Entretanto, a lo largo de su incesante peregrinar mientras cumplía su misión representativa, García Mérou no “se curaba de su mal de juventud”, y seguía escribiendo con curiosidad abordando los más diversos campos.

Interesado por los huacos de su colección preparó una obra en Lima, en 1893: “Mis huacos”, que no llegó a publicar. Se trata de comentarios y descripciones de los huacos que el autor extrajo en excavaciones realizadas en el pueblo costero de Ancón. Dicha colección de huacos fue depositada por él, en el Museo de La Plata, de la que se ha perdido rastros.

Su “Ensayo sobre Echeverría”, lo dio a conocer en Buenos Aires en 1894, donde estudia al poeta, al ensayista, al innovador romántico, al sociólogo, tan aplaudido como su Recordando Alberdi.

Su “Historia de la República Argentina”, obra escrita de acuerdo con el programa de los colegios nacionales de la República (1899), dos tomos, es una de sus producciones menos trascendentes, elaborada para uso escolar.

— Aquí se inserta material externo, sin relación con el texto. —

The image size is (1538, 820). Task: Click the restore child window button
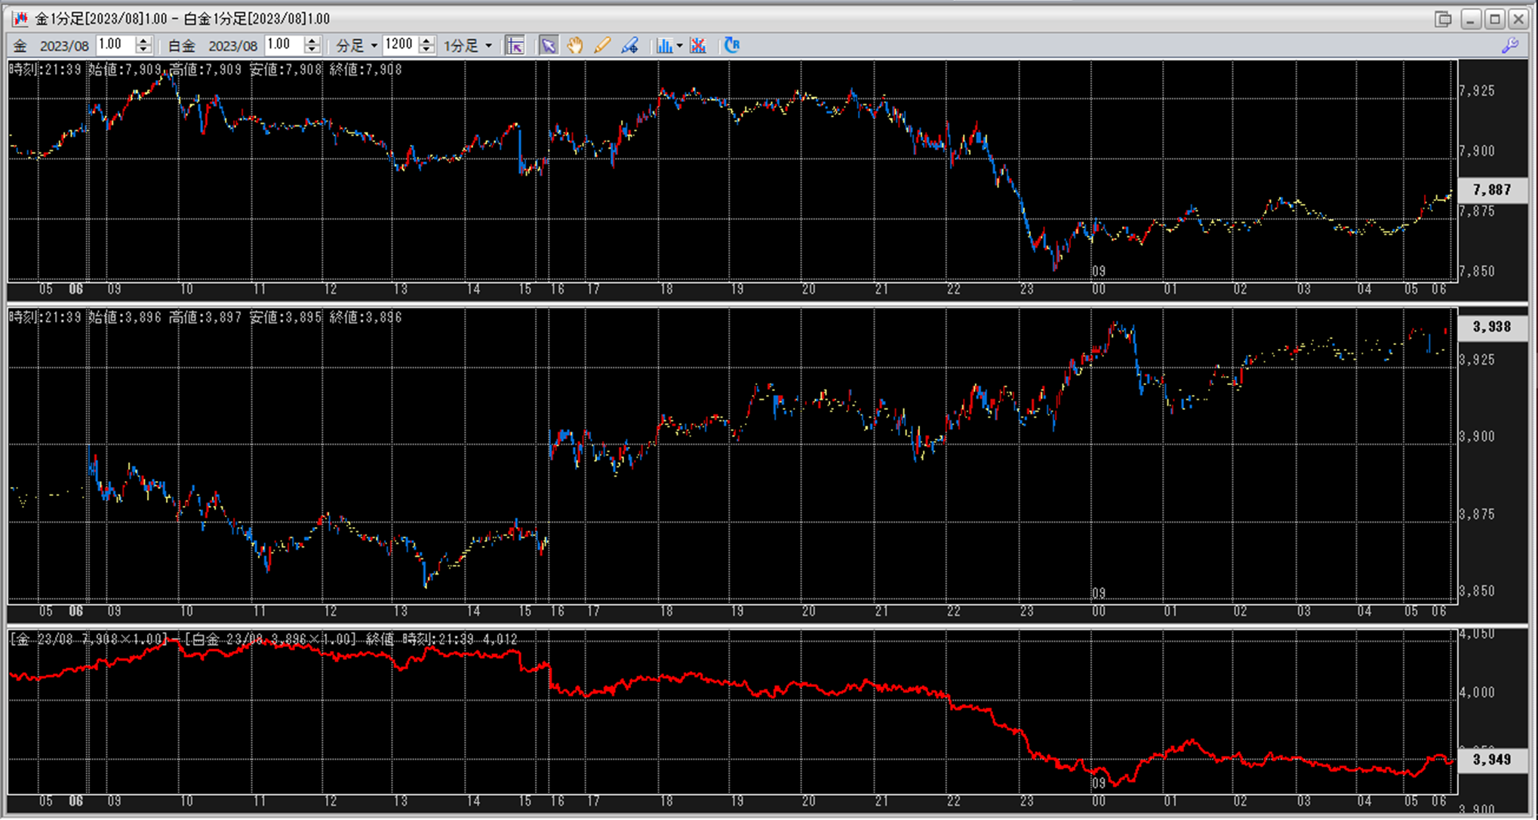(1443, 19)
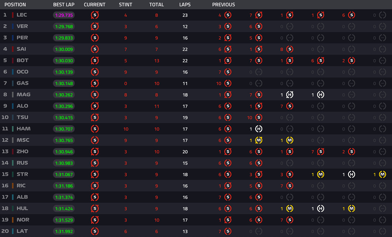Click the STINT column header
This screenshot has width=392, height=237.
(x=126, y=4)
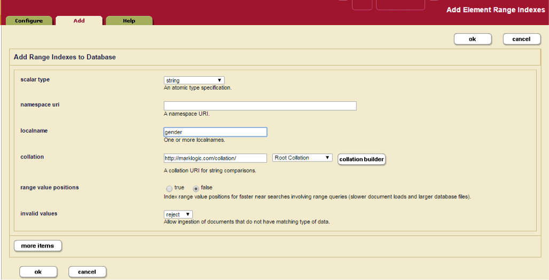Click the top ok button
Screen dimensions: 549x280
point(472,39)
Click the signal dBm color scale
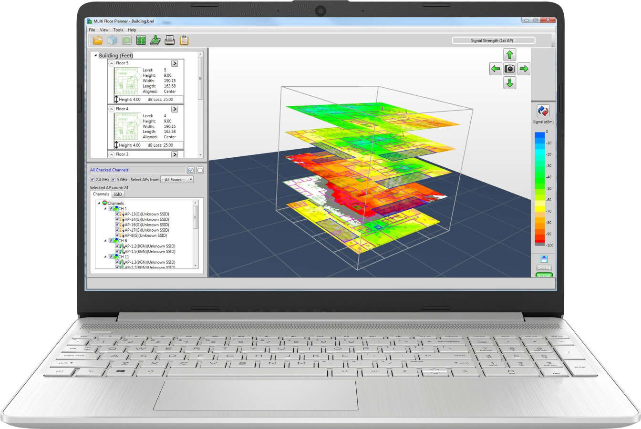This screenshot has width=641, height=429. click(x=540, y=189)
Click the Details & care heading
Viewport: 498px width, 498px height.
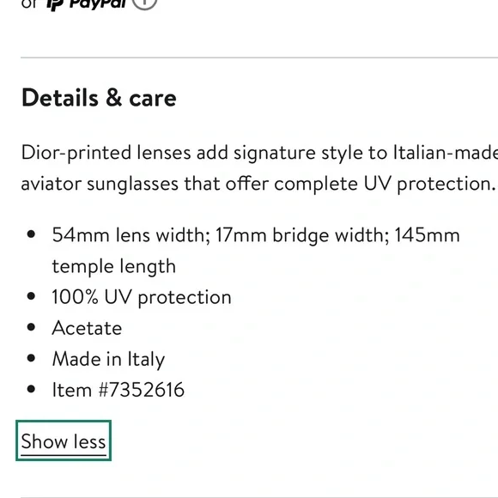pos(99,98)
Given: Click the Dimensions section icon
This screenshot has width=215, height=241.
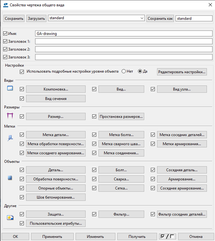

Su último libro fue “El Brasil Intelectual” (1900), de treinta y tres capítulos, obras y autores, escuelas y géneros. En él, comentó la amistad de Sarmiento y del Emperador don Pedro II. Iba a continuar García Mérou, la serie de próceres ilustres, estudiando más intensamente al gran sanjuanino de quien solo pudo adelantar en “La Biblioteca” de Paul Groussac un capítulo de “Sarmiento Polemista”, datado en Petrópolis y enviado desde Washington.

Sus “Estudios americanos” (1900), llevan la fecha del cierre de su producción intelectual, dada con excelente calidad, y solo explicable por la fecundidad de su talento.

Dejó obras casi desconocidas, como “Historia de la diplomacia americana” (1904), en la que elogia la política internacional de los Estados Unidos, país por el cual sentía verdadero afecto y admiración, y “Apuntes económicos e industriales sobre os Estados Unidos”, que no vio la luz, pero contienen estudios e informes manuscritos, con cartas a Cané y al doctor Pellegrini, sobre la realidad económica.

Fue un hombre conversador y afable, con sentido de mundo, un digno representante de la generación del Ochenta.